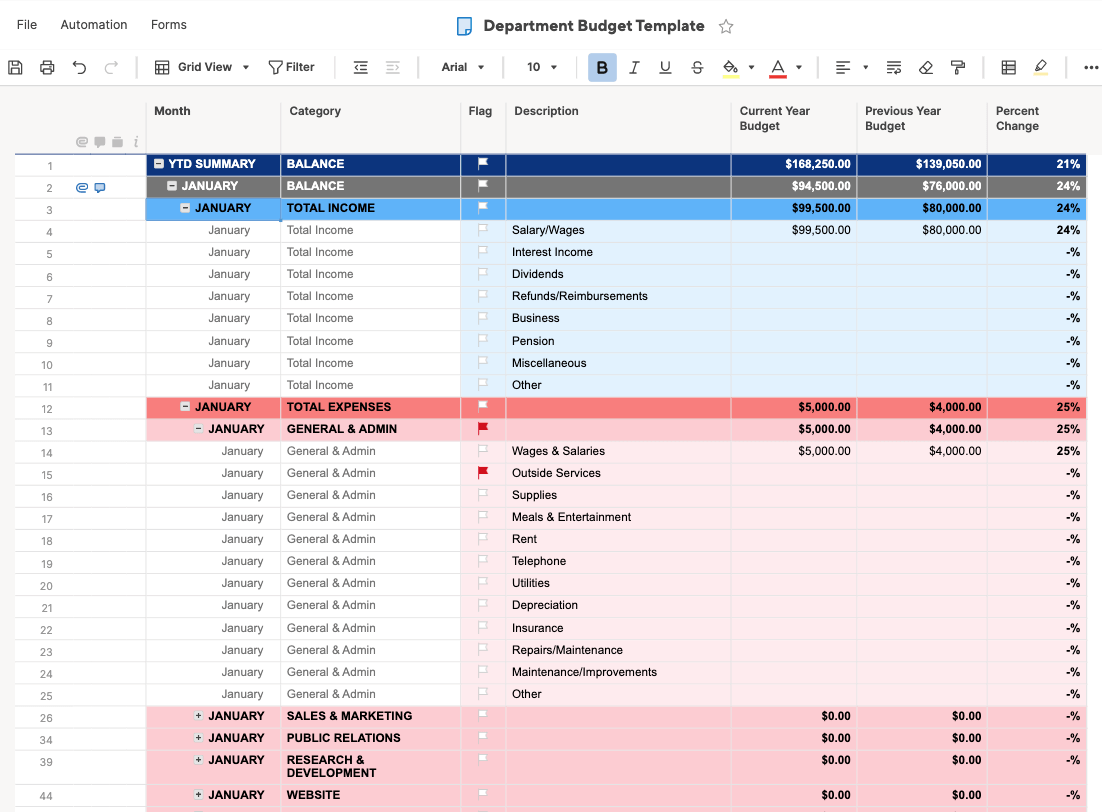This screenshot has height=812, width=1102.
Task: Click the clear formatting eraser icon
Action: [x=926, y=67]
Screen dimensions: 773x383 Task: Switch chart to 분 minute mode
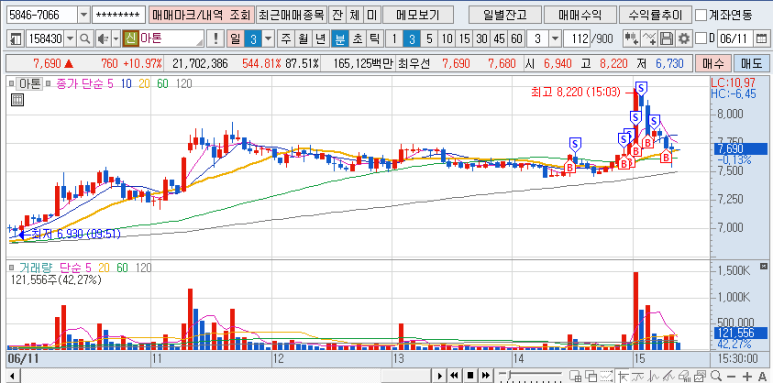[x=340, y=38]
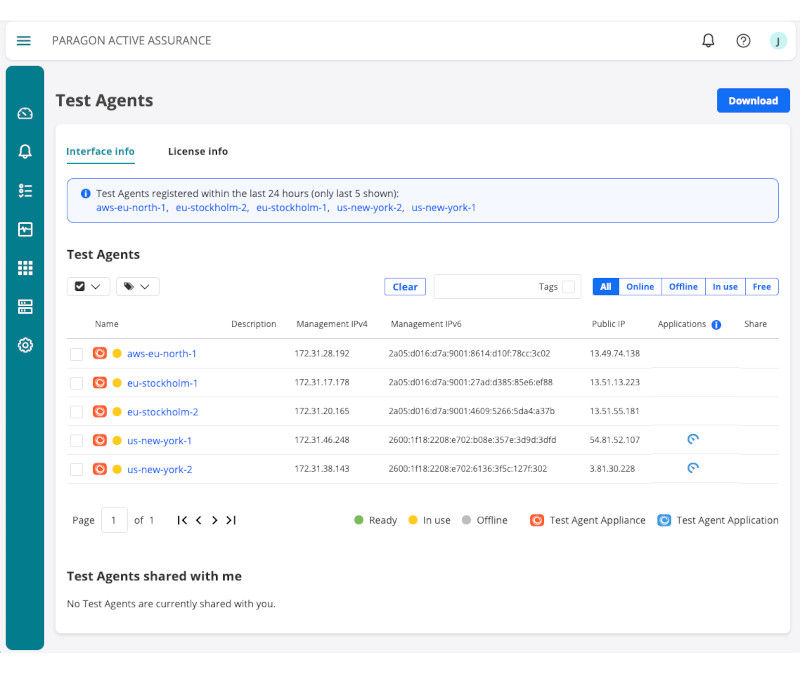800x673 pixels.
Task: Check the checkbox next to eu-stockholm-1
Action: click(x=77, y=382)
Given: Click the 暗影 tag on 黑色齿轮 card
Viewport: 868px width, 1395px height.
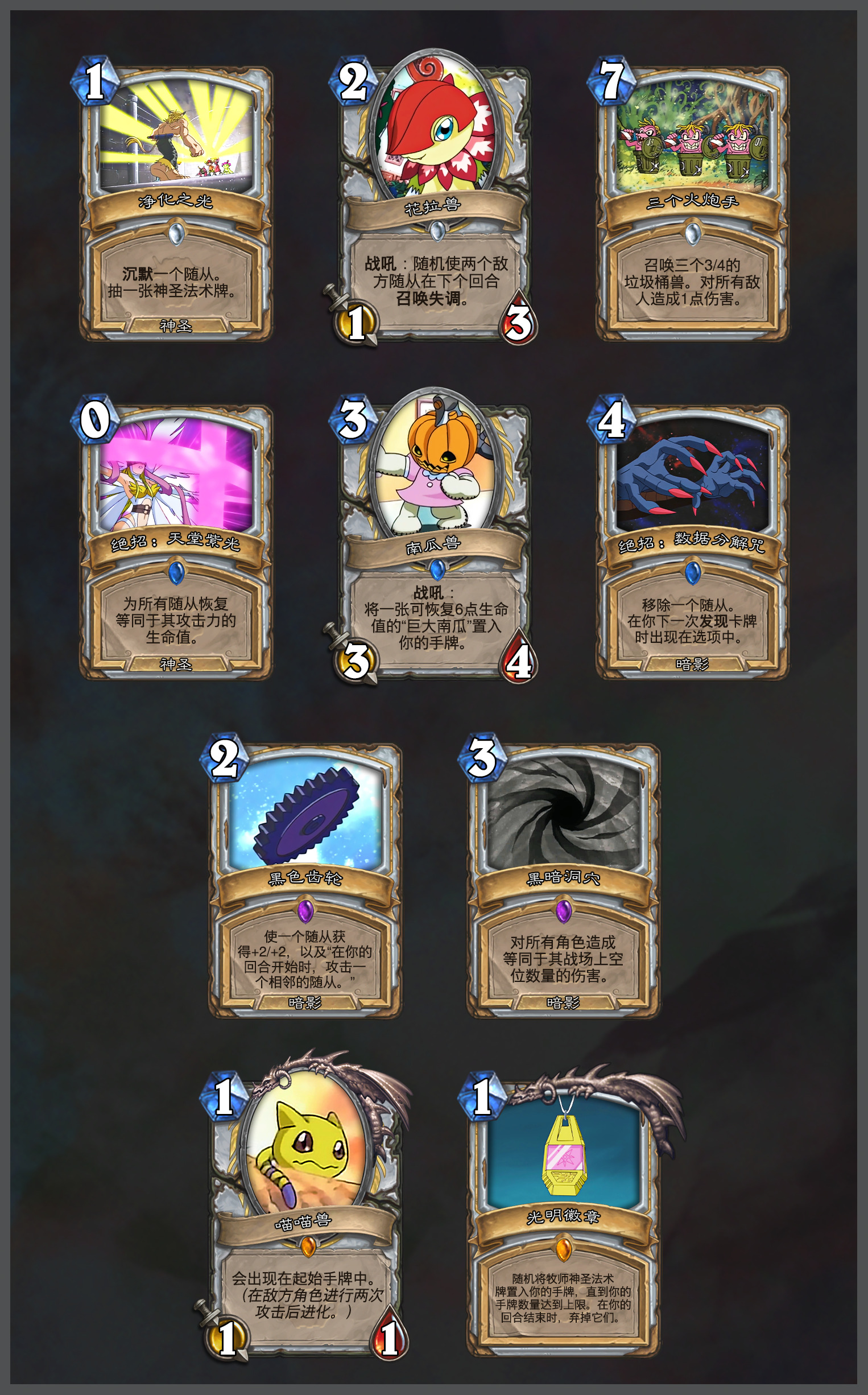Looking at the screenshot, I should click(305, 1002).
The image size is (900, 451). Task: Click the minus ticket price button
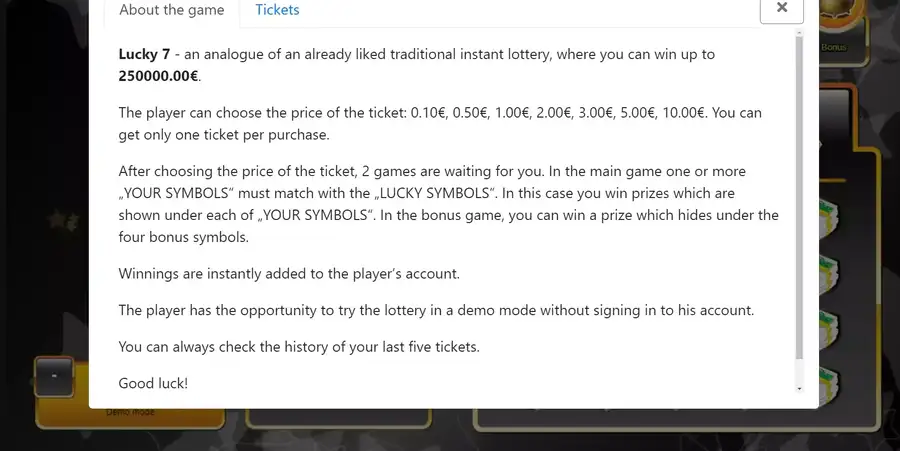pos(54,376)
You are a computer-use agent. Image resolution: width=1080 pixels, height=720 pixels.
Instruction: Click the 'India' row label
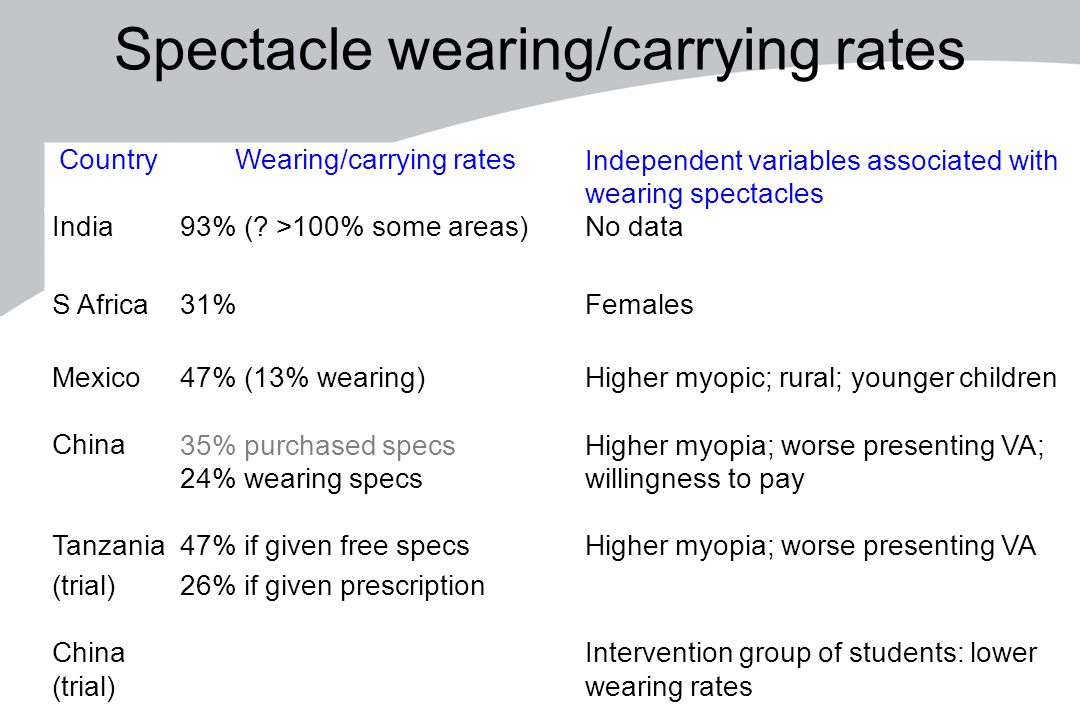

---

WHAT YOU WILL DO —
Set out the material above as a Markdown table with the columns Row and Line. Give each line its own numbered row, skip blank lines, and leave the pictures out.

SOLUTION FOR THIS EXERCISE —
| Row | Line |
|---|---|
| 1 | This screenshot has height=812, width=1102. |
| 2 | Task: Click the clear formatting eraser icon |
| 3 | Action: [x=926, y=67] |
| 4 | Screen dimensions: 773x383 Task: Switch chart to 분 minute mode |
| 5 | [x=340, y=38] |
| 6 | 800x673 pixels. |
| 7 | Task: Check the checkbox next to eu-stockholm-1 |
| 8 | Action: click(x=77, y=382) |
| 9 | Given: Click the 暗影 tag on 黑色齿轮 card |
| 10 | Viewport: 868px width, 1395px height. |
| 11 | Looking at the screenshot, I should click(305, 1002). |
| 12 | The image size is (900, 451). Task: Click the minus ticket price button |
| 13 | pos(54,376) |
| 14 | You are a computer-use agent. Image resolution: width=1080 pixels, height=720 pixels. |
| 15 | Instruction: Click the 'India' row label |